▸ Task:
Nothing but a full, exact copy of the data is needed.

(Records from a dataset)

* * *

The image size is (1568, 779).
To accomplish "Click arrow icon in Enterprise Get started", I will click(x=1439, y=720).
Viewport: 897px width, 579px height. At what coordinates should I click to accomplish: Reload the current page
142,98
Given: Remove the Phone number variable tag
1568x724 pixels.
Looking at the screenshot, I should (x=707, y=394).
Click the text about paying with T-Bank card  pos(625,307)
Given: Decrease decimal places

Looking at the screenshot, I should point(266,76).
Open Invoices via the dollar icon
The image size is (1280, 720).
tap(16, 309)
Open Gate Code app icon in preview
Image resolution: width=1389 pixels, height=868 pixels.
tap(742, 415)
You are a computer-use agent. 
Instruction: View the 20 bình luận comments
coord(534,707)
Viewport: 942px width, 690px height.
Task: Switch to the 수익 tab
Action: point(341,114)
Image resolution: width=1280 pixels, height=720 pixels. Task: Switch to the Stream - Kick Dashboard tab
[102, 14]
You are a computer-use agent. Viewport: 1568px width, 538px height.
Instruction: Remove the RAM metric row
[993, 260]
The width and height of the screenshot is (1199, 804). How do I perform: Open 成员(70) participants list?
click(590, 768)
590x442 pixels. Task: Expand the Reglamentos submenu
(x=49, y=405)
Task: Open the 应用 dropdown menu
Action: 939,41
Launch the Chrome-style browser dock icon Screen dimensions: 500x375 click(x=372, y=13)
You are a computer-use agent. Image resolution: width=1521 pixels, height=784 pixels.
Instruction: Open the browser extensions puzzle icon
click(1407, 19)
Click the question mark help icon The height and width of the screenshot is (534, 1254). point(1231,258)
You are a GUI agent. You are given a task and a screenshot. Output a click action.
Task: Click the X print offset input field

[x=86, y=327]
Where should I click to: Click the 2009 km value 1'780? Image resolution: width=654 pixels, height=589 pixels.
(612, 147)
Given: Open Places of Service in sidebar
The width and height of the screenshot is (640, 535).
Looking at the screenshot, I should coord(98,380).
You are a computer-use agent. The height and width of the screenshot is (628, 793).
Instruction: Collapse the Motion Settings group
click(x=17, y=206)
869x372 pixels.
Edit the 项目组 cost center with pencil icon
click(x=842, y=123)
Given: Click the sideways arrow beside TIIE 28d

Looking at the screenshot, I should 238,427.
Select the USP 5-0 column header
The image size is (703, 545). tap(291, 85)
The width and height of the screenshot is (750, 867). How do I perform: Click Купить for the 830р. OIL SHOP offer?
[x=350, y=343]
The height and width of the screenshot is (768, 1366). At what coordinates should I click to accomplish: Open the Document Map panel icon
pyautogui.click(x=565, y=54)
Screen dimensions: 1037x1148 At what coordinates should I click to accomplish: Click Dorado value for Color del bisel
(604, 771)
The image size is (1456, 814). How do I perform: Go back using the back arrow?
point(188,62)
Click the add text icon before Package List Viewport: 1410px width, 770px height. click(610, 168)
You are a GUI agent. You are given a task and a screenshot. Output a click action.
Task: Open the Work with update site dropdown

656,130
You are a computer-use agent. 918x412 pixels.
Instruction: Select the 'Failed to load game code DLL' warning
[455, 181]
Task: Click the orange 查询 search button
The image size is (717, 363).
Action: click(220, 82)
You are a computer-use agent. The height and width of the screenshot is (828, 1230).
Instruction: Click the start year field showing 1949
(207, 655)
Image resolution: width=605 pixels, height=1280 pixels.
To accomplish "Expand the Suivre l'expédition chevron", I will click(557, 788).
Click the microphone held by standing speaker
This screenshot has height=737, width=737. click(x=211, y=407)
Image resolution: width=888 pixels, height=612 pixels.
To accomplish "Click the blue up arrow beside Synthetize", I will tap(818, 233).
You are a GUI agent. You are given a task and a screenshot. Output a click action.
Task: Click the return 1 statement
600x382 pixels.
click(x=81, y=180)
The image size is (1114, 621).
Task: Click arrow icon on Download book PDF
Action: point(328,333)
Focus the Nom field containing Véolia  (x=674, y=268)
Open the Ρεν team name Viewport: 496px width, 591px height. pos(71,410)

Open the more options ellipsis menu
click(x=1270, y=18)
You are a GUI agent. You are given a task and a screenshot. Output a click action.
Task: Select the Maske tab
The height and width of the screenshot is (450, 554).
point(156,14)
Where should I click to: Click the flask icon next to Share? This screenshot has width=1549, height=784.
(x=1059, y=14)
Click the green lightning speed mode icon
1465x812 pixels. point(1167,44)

* * *

▸ Output for this task:
The image size is (1568, 779).
To accomplish "Click arrow icon in Enterprise Get started", I will click(x=1439, y=720).
Viewport: 897px width, 579px height. At what coordinates should I click to accomplish: Reload the current page
142,98
Given: Remove the Phone number variable tag
1568x724 pixels.
Looking at the screenshot, I should (x=707, y=394).
Click the text about paying with T-Bank card  pos(625,307)
Given: Decrease decimal places

Looking at the screenshot, I should point(266,76).
Open Invoices via the dollar icon
The image size is (1280, 720).
tap(16, 309)
Open Gate Code app icon in preview
Image resolution: width=1389 pixels, height=868 pixels.
tap(742, 415)
You are a computer-use agent. 
Instruction: View the 20 bình luận comments
coord(534,707)
Viewport: 942px width, 690px height.
Task: Switch to the 수익 tab
Action: point(341,114)
Image resolution: width=1280 pixels, height=720 pixels. Task: Switch to the Stream - Kick Dashboard tab
[102, 14]
You are a computer-use agent. Viewport: 1568px width, 538px height.
Instruction: Remove the RAM metric row
[993, 260]
The width and height of the screenshot is (1199, 804). How do I perform: Open 成员(70) participants list?
click(590, 768)
590x442 pixels. Task: Expand the Reglamentos submenu
(x=49, y=405)
Task: Open the 应用 dropdown menu
Action: 939,41
Launch the Chrome-style browser dock icon Screen dimensions: 500x375 click(x=372, y=13)
You are a computer-use agent. Image resolution: width=1521 pixels, height=784 pixels.
Instruction: Open the browser extensions puzzle icon
click(1407, 19)
Click the question mark help icon The height and width of the screenshot is (534, 1254). point(1231,258)
You are a GUI agent. You are given a task and a screenshot. Output a click action.
Task: Click the X print offset input field

[x=86, y=327]
Where should I click to: Click the 2009 km value 1'780? Image resolution: width=654 pixels, height=589 pixels.
(612, 147)
Given: Open Places of Service in sidebar
The width and height of the screenshot is (640, 535).
Looking at the screenshot, I should coord(98,380).
You are a computer-use agent. The height and width of the screenshot is (628, 793).
Instruction: Collapse the Motion Settings group
click(x=17, y=206)
869x372 pixels.
Edit the 项目组 cost center with pencil icon
click(x=842, y=123)
Given: Click the sideways arrow beside TIIE 28d

Looking at the screenshot, I should 238,427.
Select the USP 5-0 column header
The image size is (703, 545). tap(291, 85)
The width and height of the screenshot is (750, 867). How do I perform: Click Купить for the 830р. OIL SHOP offer?
[x=350, y=343]
The height and width of the screenshot is (768, 1366). At what coordinates should I click to accomplish: Open the Document Map panel icon
pyautogui.click(x=565, y=54)
Screen dimensions: 1037x1148 At what coordinates should I click to accomplish: Click Dorado value for Color del bisel
(604, 771)
The image size is (1456, 814). How do I perform: Go back using the back arrow?
point(188,62)
Click the add text icon before Package List Viewport: 1410px width, 770px height. click(610, 168)
You are a GUI agent. You are given a task and a screenshot. Output a click action.
Task: Open the Work with update site dropdown

656,130
You are a computer-use agent. 918x412 pixels.
Instruction: Select the 'Failed to load game code DLL' warning
[455, 181]
Task: Click the orange 查询 search button
The image size is (717, 363).
Action: click(220, 82)
You are a computer-use agent. The height and width of the screenshot is (828, 1230).
Instruction: Click the start year field showing 1949
(207, 655)
Image resolution: width=605 pixels, height=1280 pixels.
To accomplish "Expand the Suivre l'expédition chevron", I will click(557, 788).
Click the microphone held by standing speaker
This screenshot has height=737, width=737. click(x=211, y=407)
Image resolution: width=888 pixels, height=612 pixels.
To accomplish "Click the blue up arrow beside Synthetize", I will tap(818, 233).
You are a GUI agent. You are given a task and a screenshot. Output a click action.
Task: Click the return 1 statement
600x382 pixels.
click(x=81, y=180)
The image size is (1114, 621).
Task: Click arrow icon on Download book PDF
Action: point(328,333)
Focus the Nom field containing Véolia  (x=674, y=268)
Open the Ρεν team name Viewport: 496px width, 591px height. pos(71,410)

Open the more options ellipsis menu
click(x=1270, y=18)
You are a GUI agent. You are given a task and a screenshot. Output a click action.
Task: Select the Maske tab
The height and width of the screenshot is (450, 554).
point(156,14)
Where should I click to: Click the flask icon next to Share? This screenshot has width=1549, height=784.
(x=1059, y=14)
Click the green lightning speed mode icon
1465x812 pixels. point(1167,44)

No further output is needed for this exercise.